The Cone Gatherers: A Haunting Story of Violence and Love (Canongate Classics)

This short novel must rightly be regarded as a modern classic. It has been compared to ‘Of mice and men’, but the focus is not just on the cone gatherers, but also the complex figure of Duror, the gamekeeper. The challenge put by Robin Jenkins, I believe, is the dichotomy, or division between good and evil, and the different feelings about imperfection, as expressed by the characters..

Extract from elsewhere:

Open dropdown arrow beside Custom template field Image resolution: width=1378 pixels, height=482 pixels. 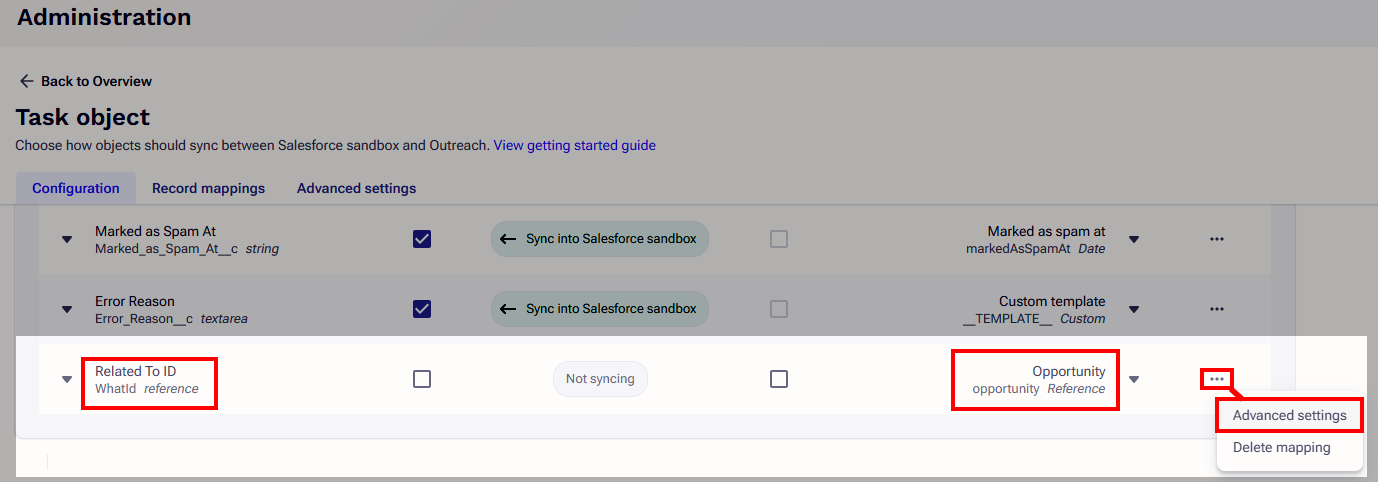coord(1134,310)
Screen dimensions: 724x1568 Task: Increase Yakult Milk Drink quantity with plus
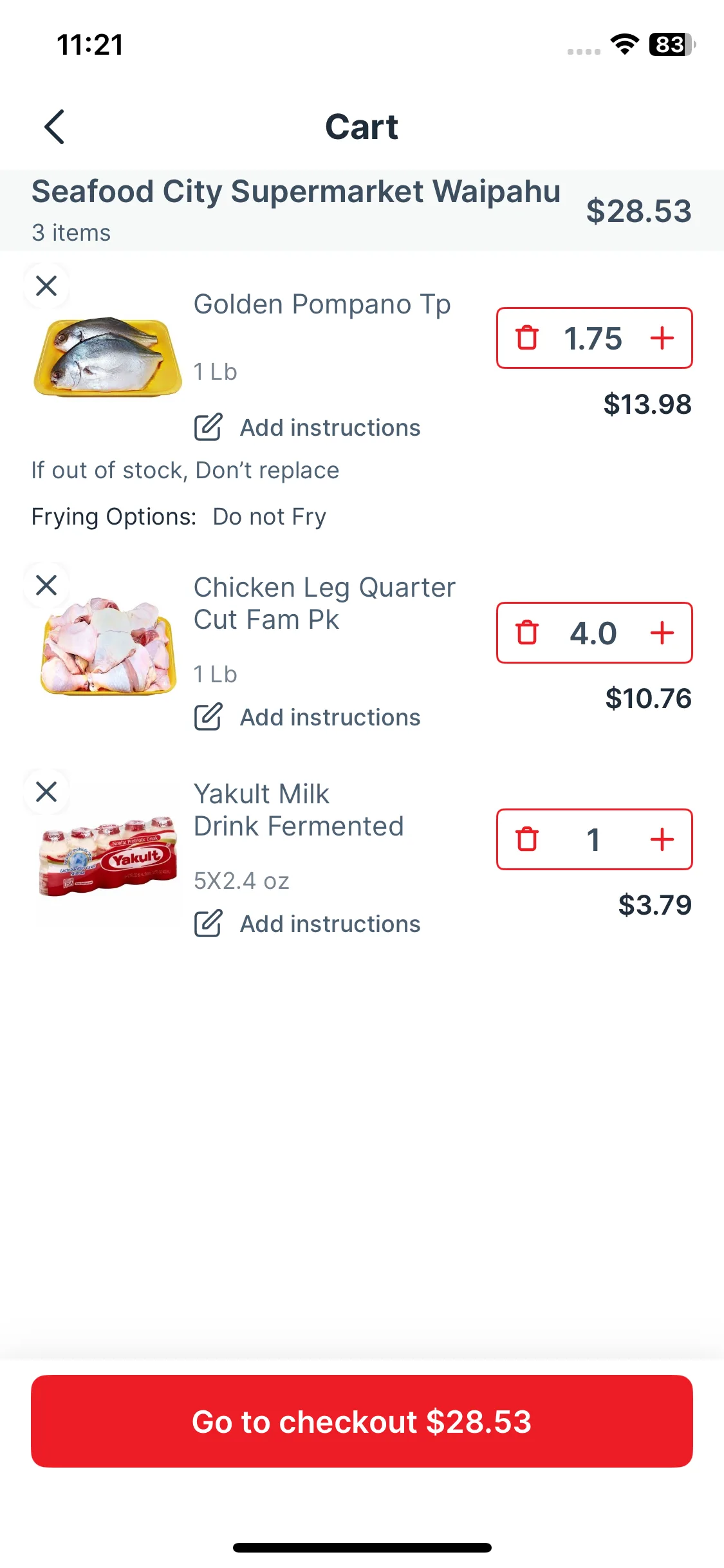(662, 839)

The second world war, with it’s Nazi holocaust, genocide and revenge, is a fitting back-drop.
Others seem to see Duror as wholly evil, but this is too simplistic. For example, Mrs Logie, his mother-in-law (which was fitting!)appears by her acid comments to ‘see’ the inner Duror, feels her daughter’s paralysis to be the result of Duror’s sins (p35), and this shapes her treatment of him. This type of religious thinking is surely as flawed as Duror’s?
Freud would have placed the root of Duror’s obsessional thoughts in his childhood, and the novel tells of how Duror as a child was repelled by anything living that had an imperfection or deformity (p19), and the question in my mind at least, was the murder of the deformed Calum inevitable, or could someone have intervened to help the tormented Duror? With each of the subsidary characters, there seems a possibility, but it is always inadequate, or too late.
Of course, for many, the subject addressed may repel, but this novels offers some insight into an obsessive personality, the challenge of self-interest, and avoiding the consequences.

Robin Jenkins

Author of a number of superb novels including The Changeling, Happy for the Child, The Thistle and the Grail and Guests of War, he is rapidly attaining recognition as one of Scotland’s greatest writers. The themes of good and evil, of innocence lost, of fraudulence, cruelty and redemption shine through his work. His novels, shot through with ambiguity, are rarely to be taken at face value. He published his first book, So Gaily Sings the Lark, at the age of thirty-eight, and by the time of his death in 2005, over thirty of his novels were in print.